# [ASSIGNED TASK]
Every line of the listing that contains the word "agent" is to be copied out.

# [SUPPLIED DATA]
++++++++

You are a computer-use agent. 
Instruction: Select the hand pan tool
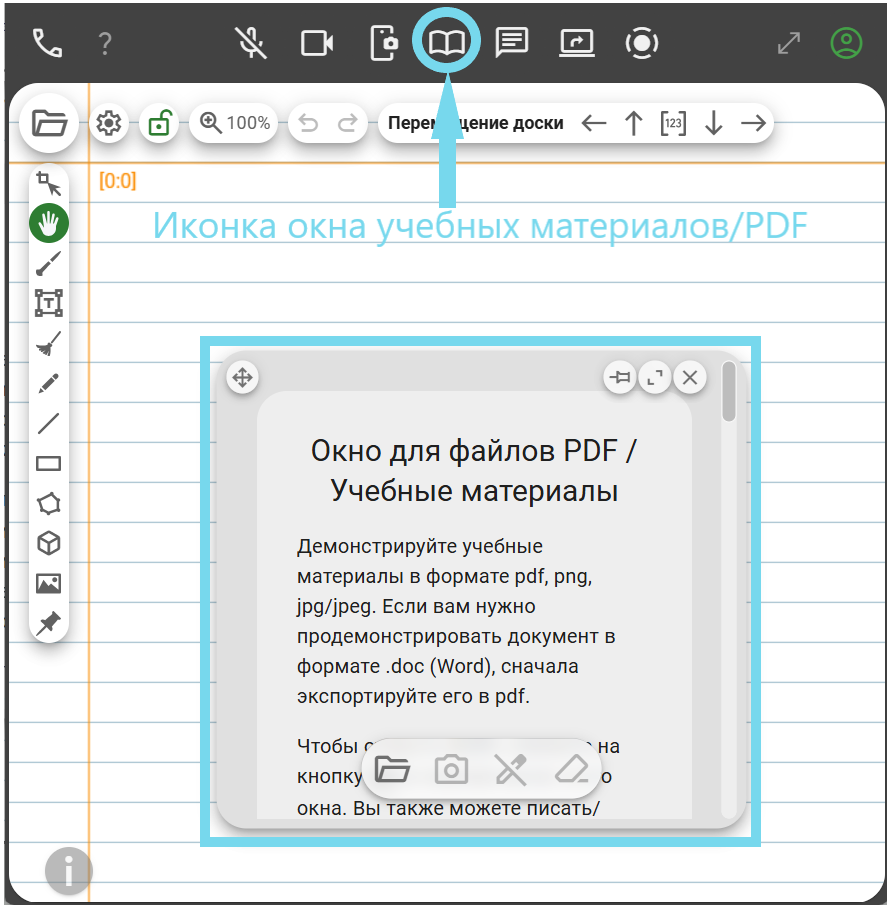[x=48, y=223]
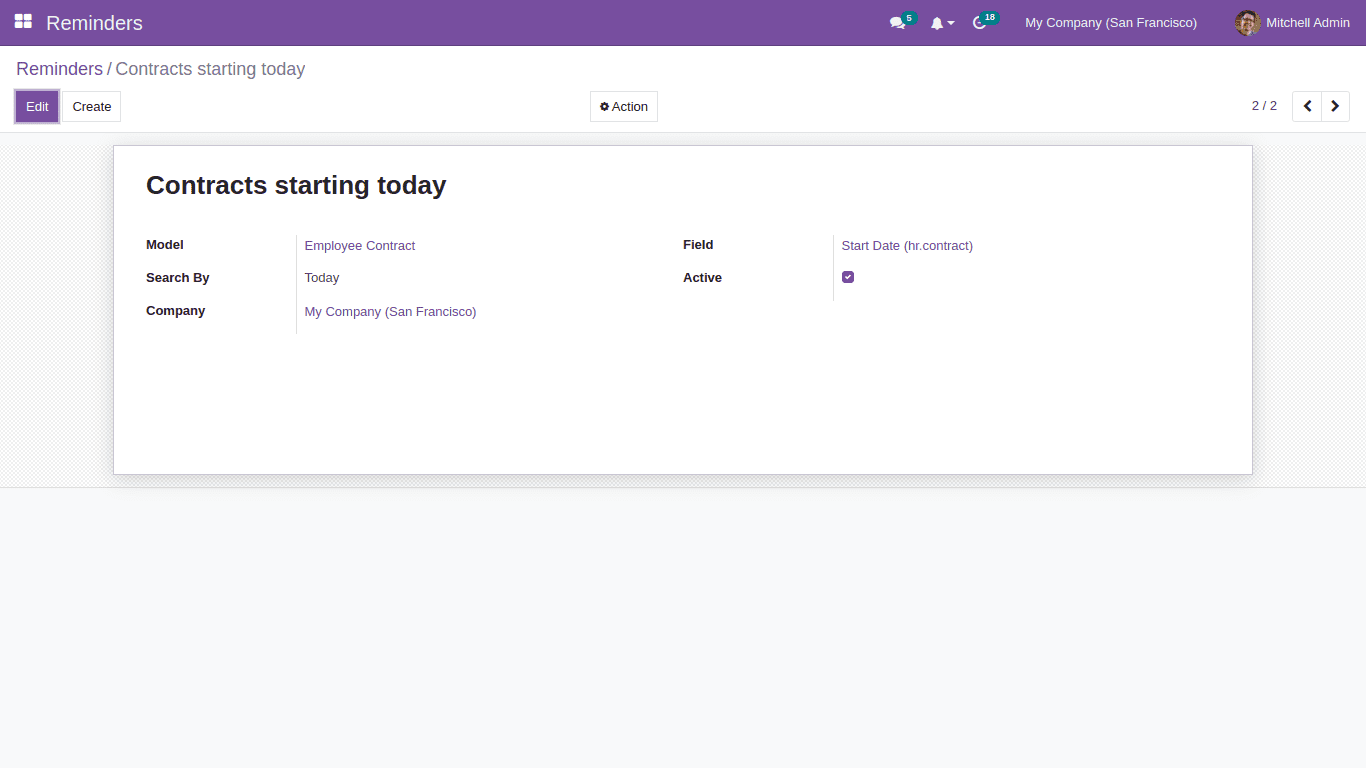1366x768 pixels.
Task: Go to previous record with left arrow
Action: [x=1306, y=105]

++++++++

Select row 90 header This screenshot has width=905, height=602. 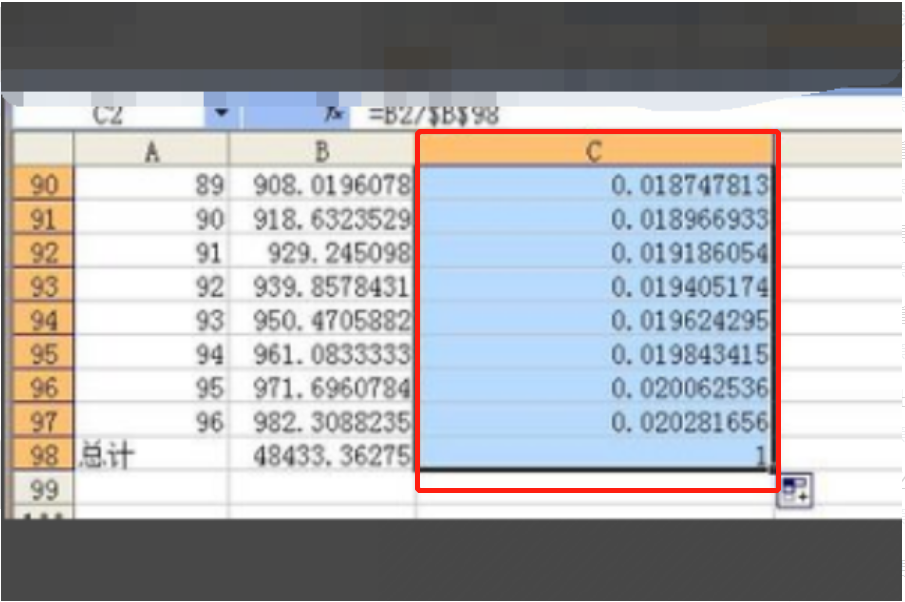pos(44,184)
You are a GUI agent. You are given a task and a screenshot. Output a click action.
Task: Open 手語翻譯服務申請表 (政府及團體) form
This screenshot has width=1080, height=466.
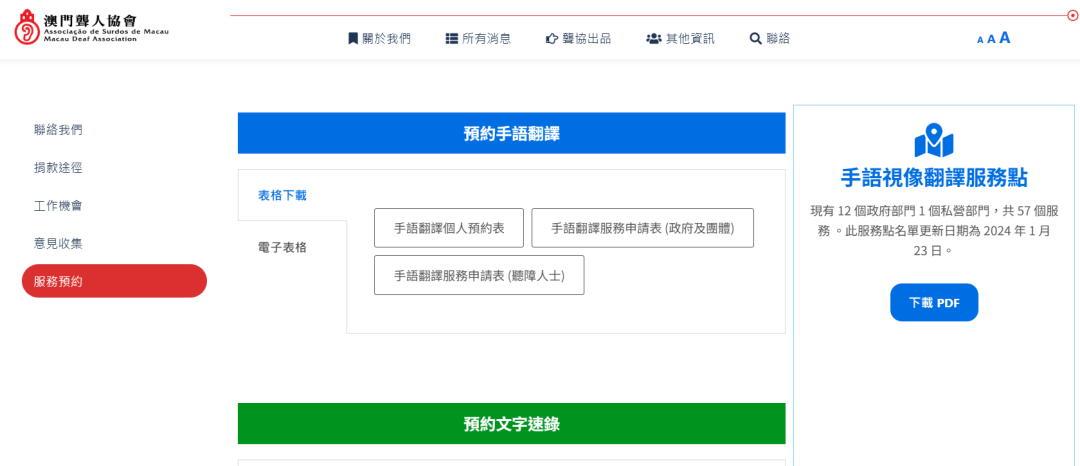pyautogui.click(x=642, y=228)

++++++++

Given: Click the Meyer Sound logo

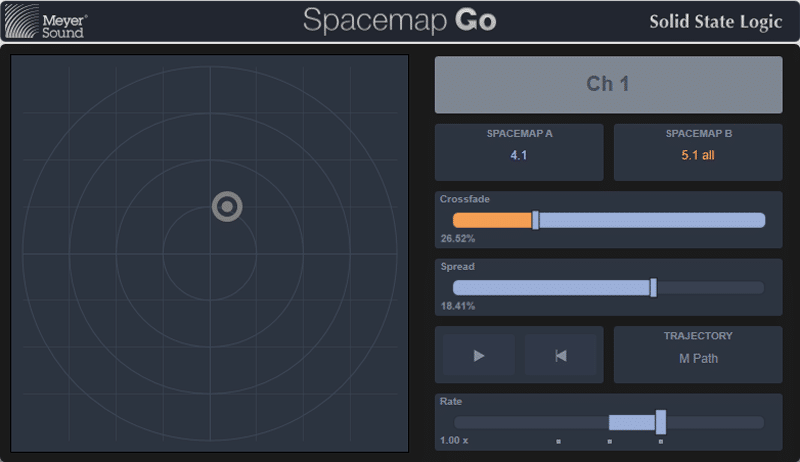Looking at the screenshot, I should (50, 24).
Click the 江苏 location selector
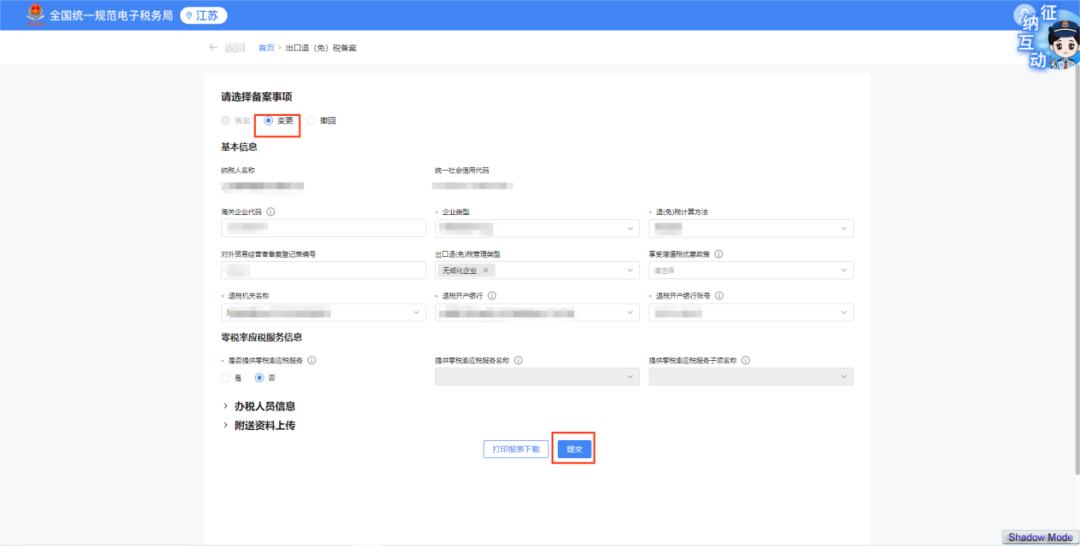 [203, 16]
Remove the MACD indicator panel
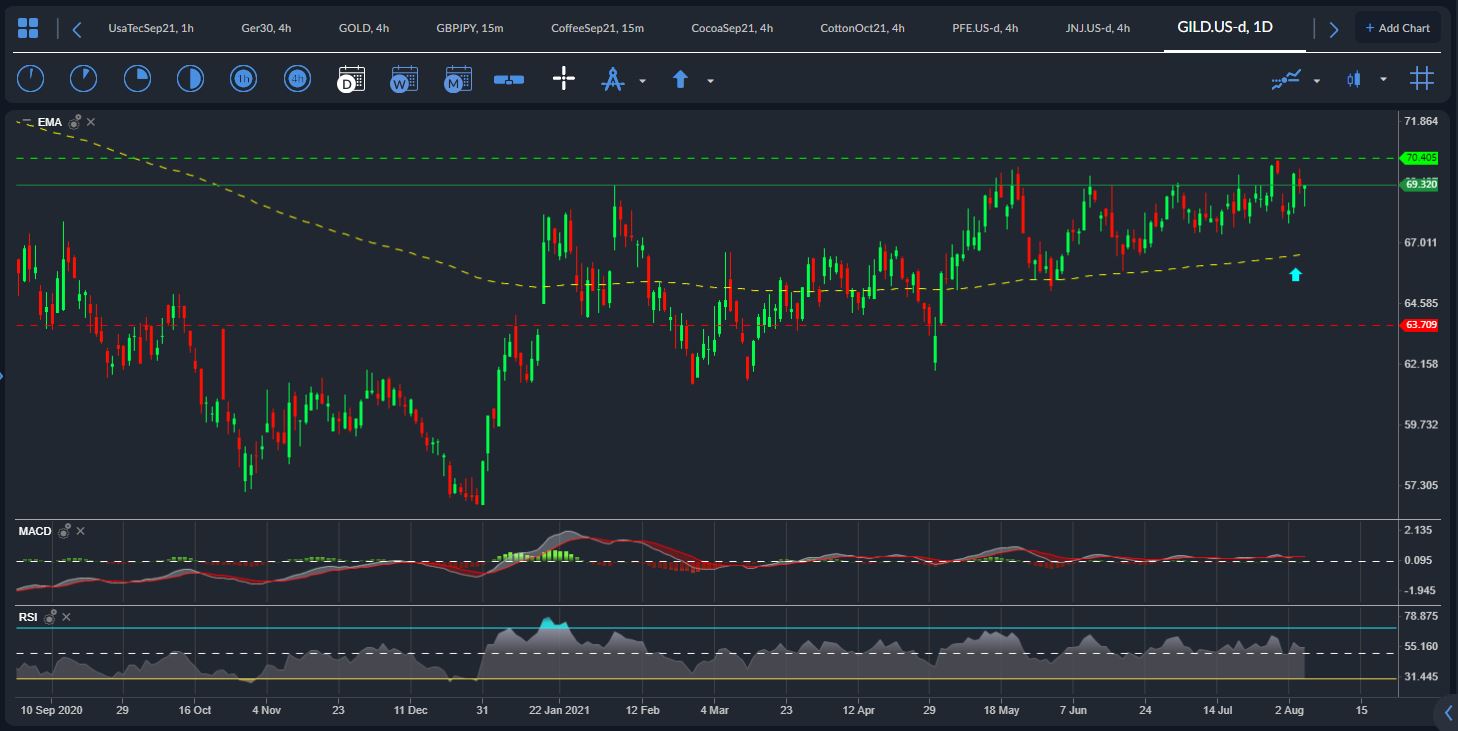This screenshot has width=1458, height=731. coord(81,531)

++++++++

# [ANSWER FOR THIS EXERCISE]
You are a computer-use agent. 
You are a GUI agent. You are given a task and a screenshot. Output a click action.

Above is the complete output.